With increasing temperature (LB₂₅₀-LB₃₅₀), the O-H and C=O bands blue-shift and decrease in intensity, indicating dehydration and the cleavage of conjugated carboxylic groups. The aliphatic C-H stretching bands (2950–2800 cm⁻¹) are almost completely lost in these biochars, while the aromatic C=C bands (1600–1500 cm⁻¹) become relatively more pronounced, consistent with the progressive aromatization of the material. The appearance of new features in the 900–800 cm⁻¹ region indicates the development of more condensed aromatic ring structures [18].

At 450 °C (LB₄₅₀), the spectrum is dominated by aromatic features. The O–H stretching band shifts to ~3300 cm⁻¹, reflecting extensive dehydration, while the aliphatic C-H stretching near 2900 cm⁻¹ becomes barely detectable, as expected for highly carbonized materials [19]. The band near 1450 cm⁻¹ corresponds mainly to aromatic C=C/C-C skeletal deformation, and the broad absorption centered around ~1140 cm⁻¹ reflects the cumulative contribution of C-C and C-O stretching within the carbon matrix.

After H₃PO₄ activation (LB₄₅₀–H₃PO₄), new absorption bands confirm phosphorus incorporation.
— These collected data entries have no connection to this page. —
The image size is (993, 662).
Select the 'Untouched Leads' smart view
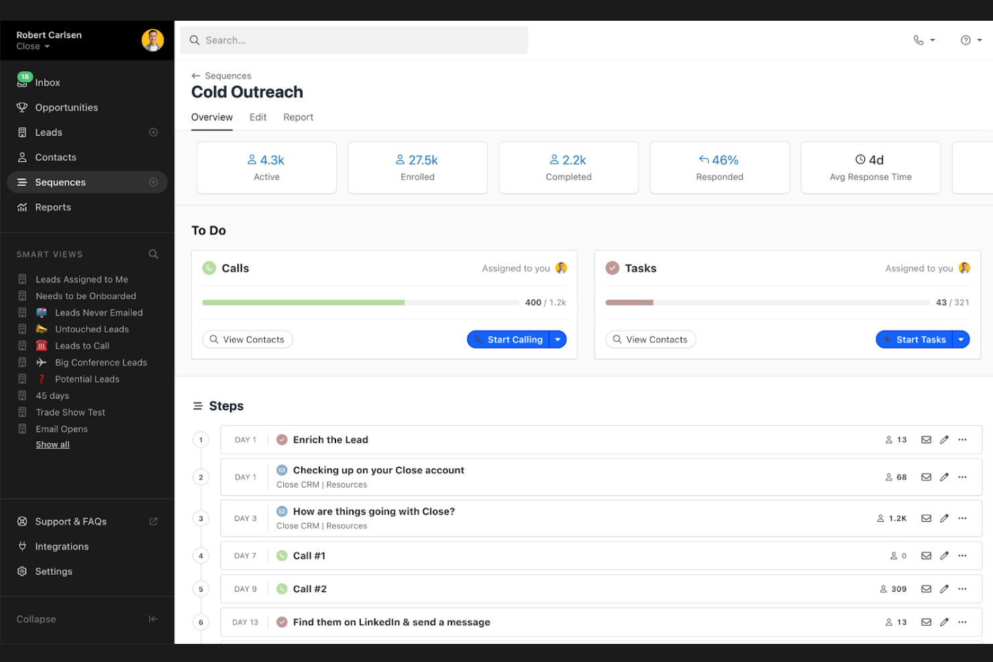coord(92,329)
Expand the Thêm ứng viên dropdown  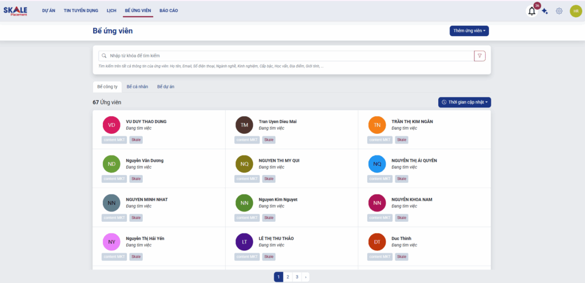(x=469, y=31)
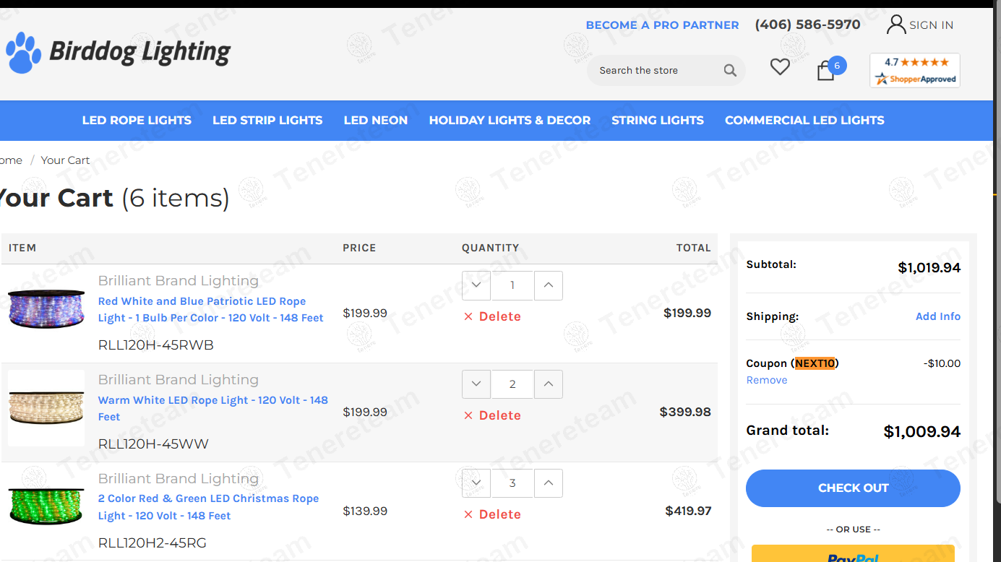Click the search magnifier icon

pyautogui.click(x=730, y=71)
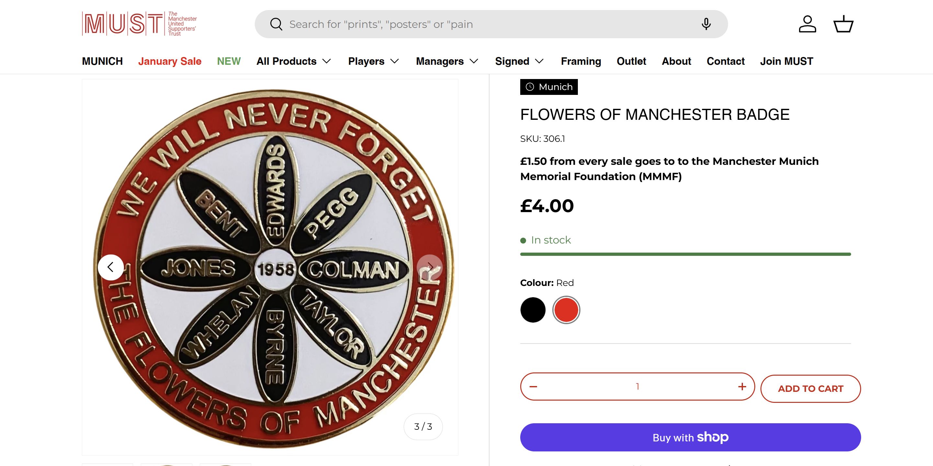
Task: Select the black colour swatch
Action: [533, 310]
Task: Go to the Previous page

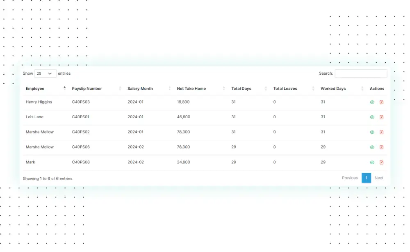Action: [x=350, y=178]
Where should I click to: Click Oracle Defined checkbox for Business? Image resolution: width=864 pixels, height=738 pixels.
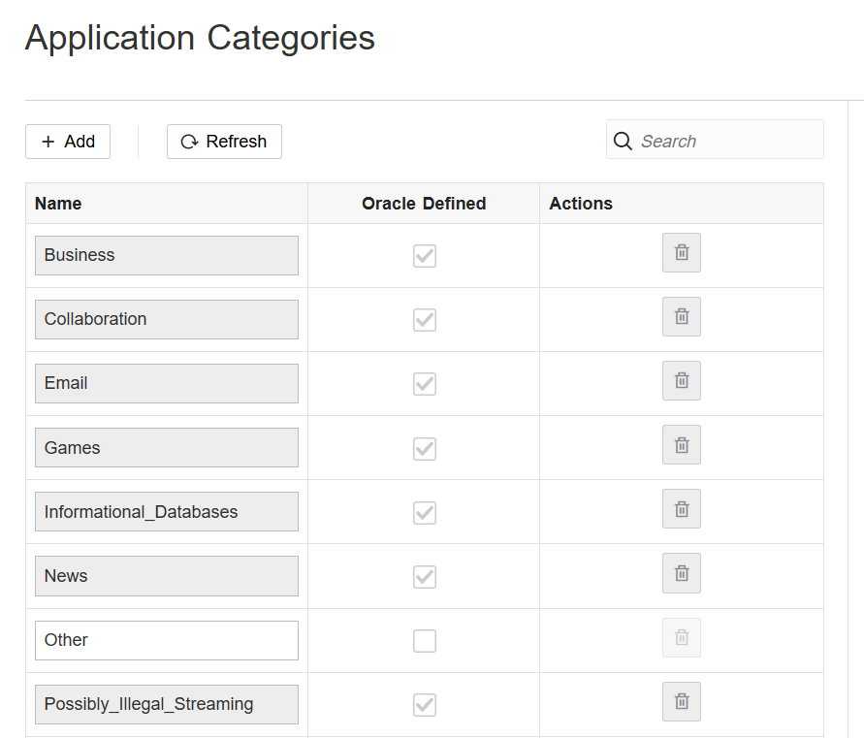click(x=425, y=256)
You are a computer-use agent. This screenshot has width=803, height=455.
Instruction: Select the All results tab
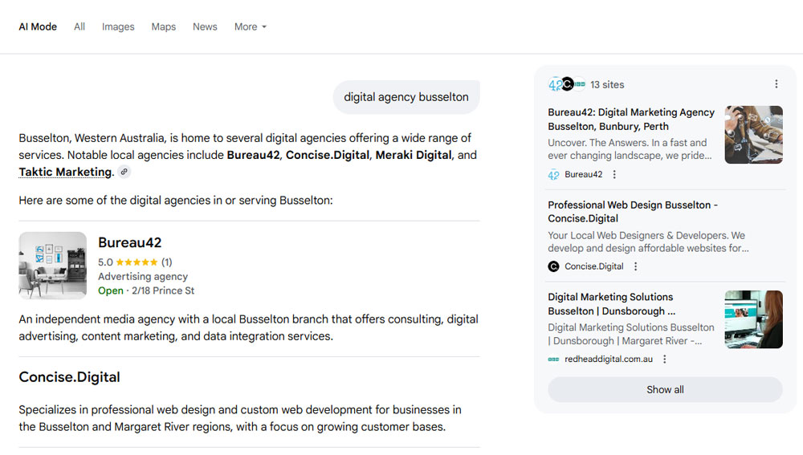[79, 26]
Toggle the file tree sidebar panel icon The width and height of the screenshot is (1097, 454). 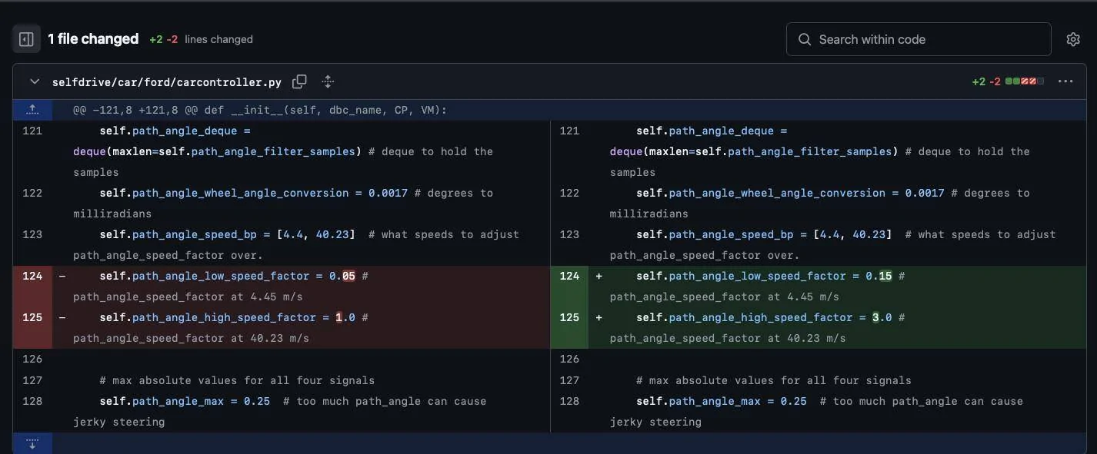(25, 39)
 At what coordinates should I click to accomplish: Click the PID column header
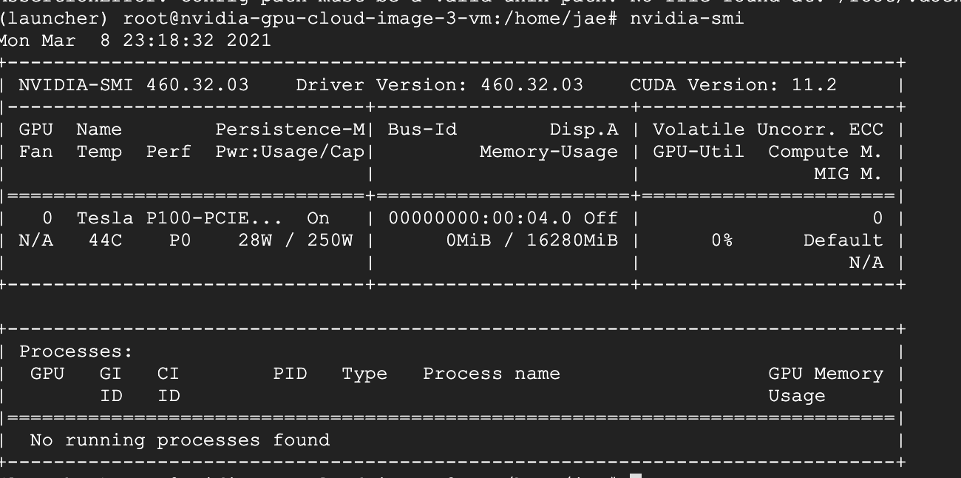290,374

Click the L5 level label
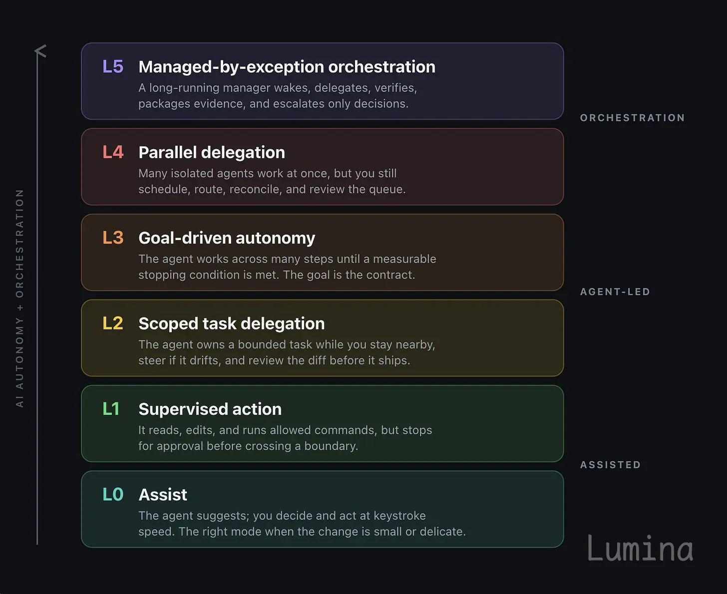(x=113, y=66)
The most pronounced changes are observed in the bands at ~1200 cm⁻¹ and ~1700 cm⁻¹, which can be associated with C–O, C=O and P=O vibrations of oxygen-containing and phosphate surface groups. No well-resolved O–H stretching bands are observed in the 3000–3500 cm⁻¹ region, which is consistent with the high degree of condensation and the relatively low hydrogen content of the activated biochar. Additional signals in the 870–650 cm⁻¹ range (P–O–P and P–O vibrations) confirm the presence of polyphosphate structures [20].

Overall, the blue-shift in the C=O bands, the disappearance of aliphatic C-H stretching, and the broadening of the C-C/C-O region collectively demonstrate progressive thermal deoxygenation, aromatic condensation, and cross-linking during heat treatment [18,19]. Phosphoric acid activation introduces P=O and P–O–C functional groups, enhancing surface acidity and polarity, and providing active sites for BPA adsorption through hydrogen bonding and π–π interactions [5,14,21].

3.1.3. Morphological Analysis

The FESEM micrographs (Figure 2) revealed significant morphological changes with temperature. LB₁₁₀ exhibited smooth, spheroidal particles with minimal porosity. Increasing the temperature to 350–450 °C led to the collapse of the initial spheroidal morphology and to a more compact and irregular surface, as evidenced by the loss of spherical particles and the appearance of fractured domains. The chemically activated sample LB₄₅₀–H₃PO₄ (Figure 3) displayed a rough, porous surface with well-developed cavities and micropores formed through acid–lignin reactions that release volatile gases such as CO₂ and H₂O during carbonization. This morphological transformation aligns with acid-catalyzed crosslinking and dehydration reactions that lead to the formation of micro- and mesoporous structures [13,22].

3.1.4. BET Surface Area and Pore Structure

The BET analysis confirmed that phosphoric acid activation drastically enhanced the surface area and porosity (

Table 2. BET surface area for the thermally and acid-activated biochars.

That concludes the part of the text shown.